• EXTRACTED ENTRIES:
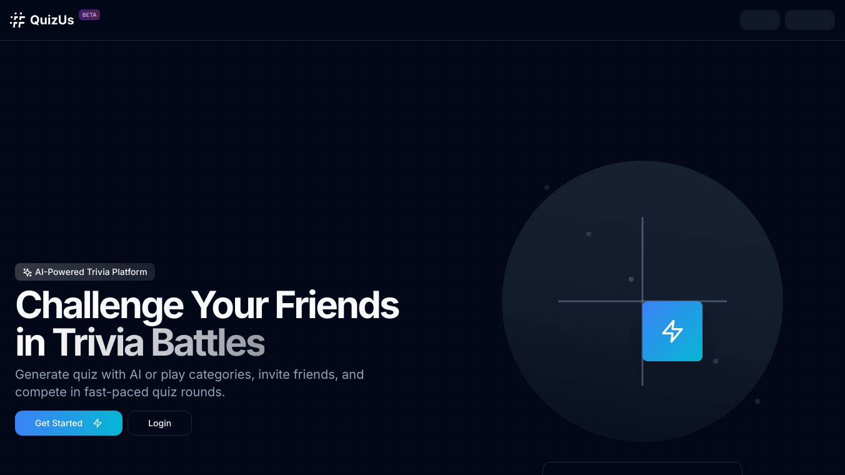845x475 pixels.
Task: Click the partially visible card at the bottom
Action: (x=642, y=469)
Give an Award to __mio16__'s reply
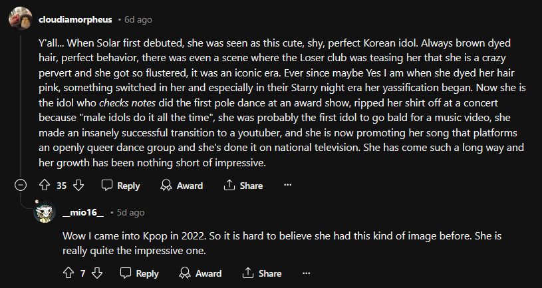Viewport: 542px width, 288px height. (201, 273)
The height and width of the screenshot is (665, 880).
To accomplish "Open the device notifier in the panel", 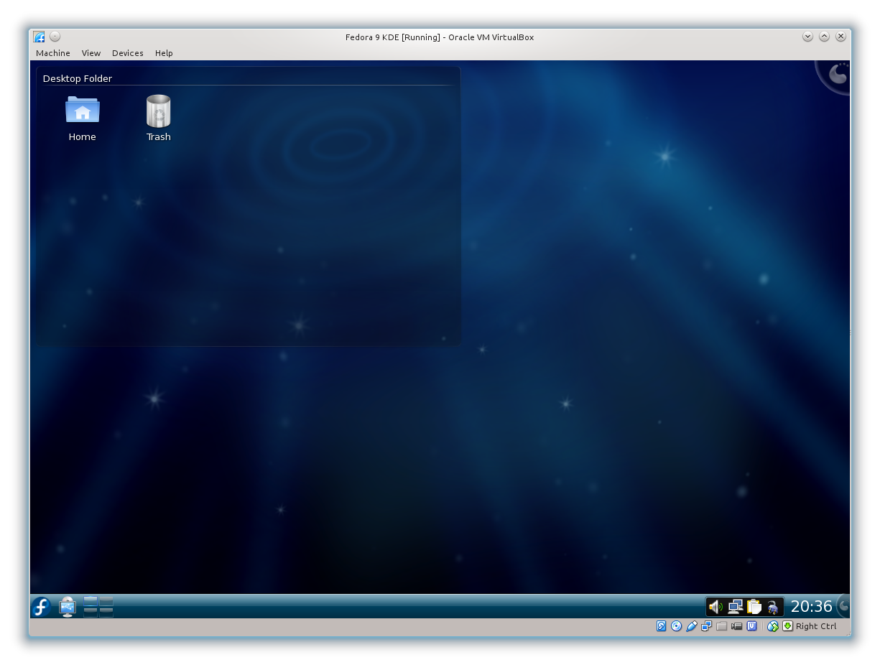I will [x=68, y=607].
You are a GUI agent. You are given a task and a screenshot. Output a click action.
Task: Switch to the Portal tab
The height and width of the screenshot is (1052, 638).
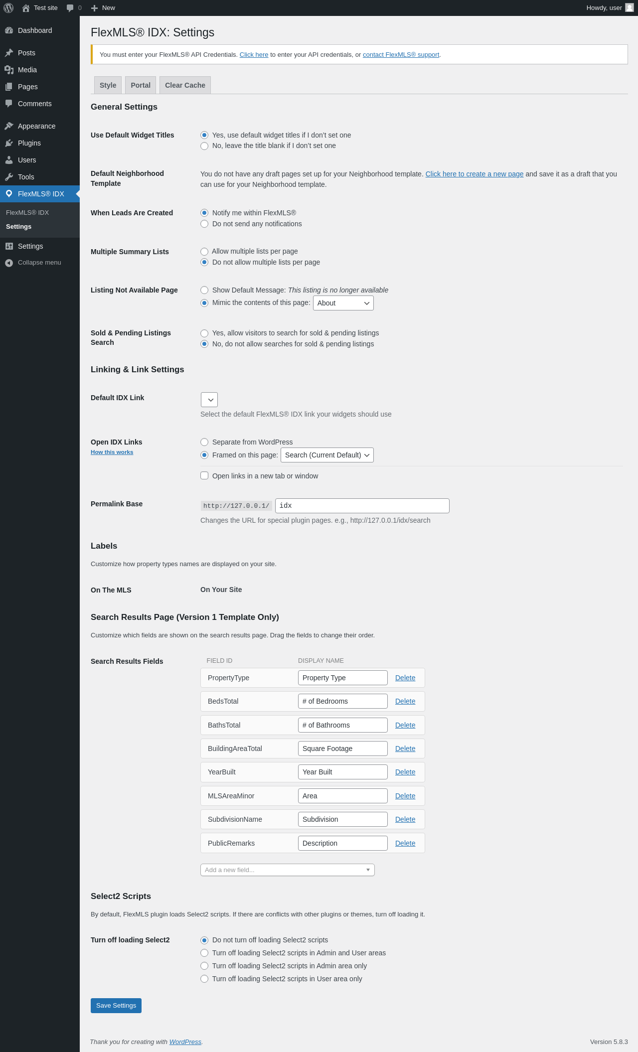coord(141,85)
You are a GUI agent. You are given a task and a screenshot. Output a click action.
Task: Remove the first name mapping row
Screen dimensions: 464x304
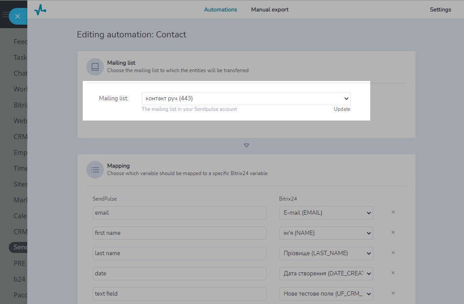393,233
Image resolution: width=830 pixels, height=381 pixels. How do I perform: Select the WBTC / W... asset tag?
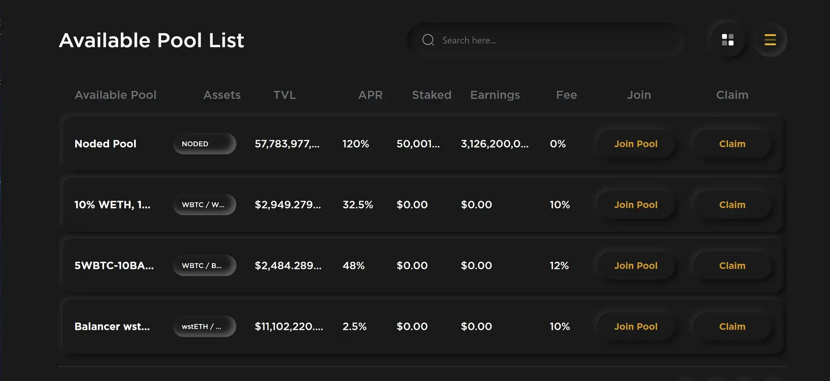point(204,205)
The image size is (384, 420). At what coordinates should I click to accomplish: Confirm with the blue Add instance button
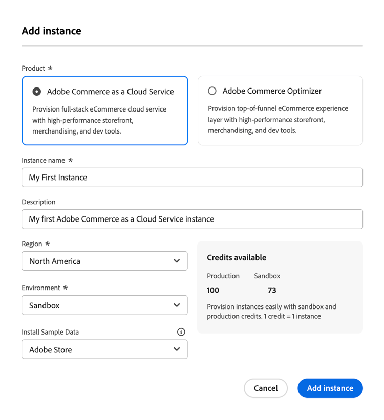[330, 388]
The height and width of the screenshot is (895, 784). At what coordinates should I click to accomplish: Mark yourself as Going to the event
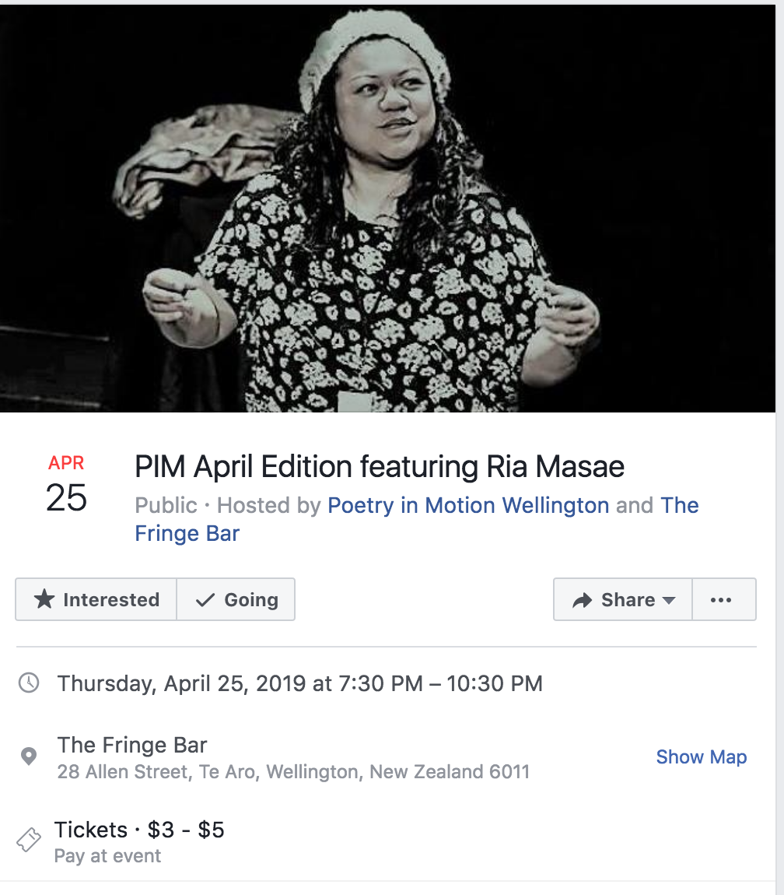(236, 599)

• EXERCISE BRIEF: Write out the lines from the line with "Screen dimensions: 464x304" through the end of the records exactly; do not include pictures or any other lines.

• TASK ANSWER:
Screen dimensions: 464x304
393,233
Image resolution: width=830 pixels, height=381 pixels. How do I perform: Select the WBTC / W... asset tag?
point(204,205)
The image size is (384, 420). At what coordinates should I click to accomplish: Confirm with the blue Add instance button
[330, 388]
The height and width of the screenshot is (895, 784). At what coordinates should I click to accomplish: Mark yourself as Going to the event
(236, 599)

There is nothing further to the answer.